Dataset excerpts
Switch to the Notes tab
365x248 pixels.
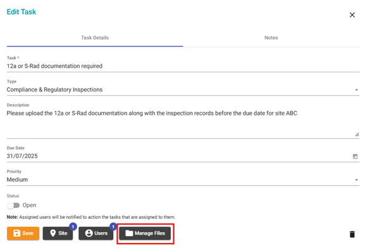(x=271, y=38)
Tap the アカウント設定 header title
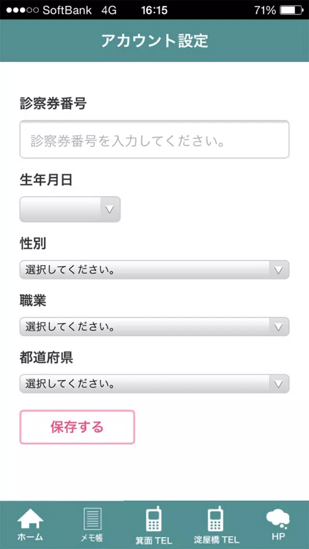309x549 pixels. coord(155,41)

▶ **TRY IT**
The answer must restate every entry word for word, with the pictures left out.

▶ **EXERCISE RESPONSE**
Switch to the Notes tab
365x248 pixels.
(x=271, y=38)
Tap the アカウント設定 header title
309x549 pixels. coord(155,41)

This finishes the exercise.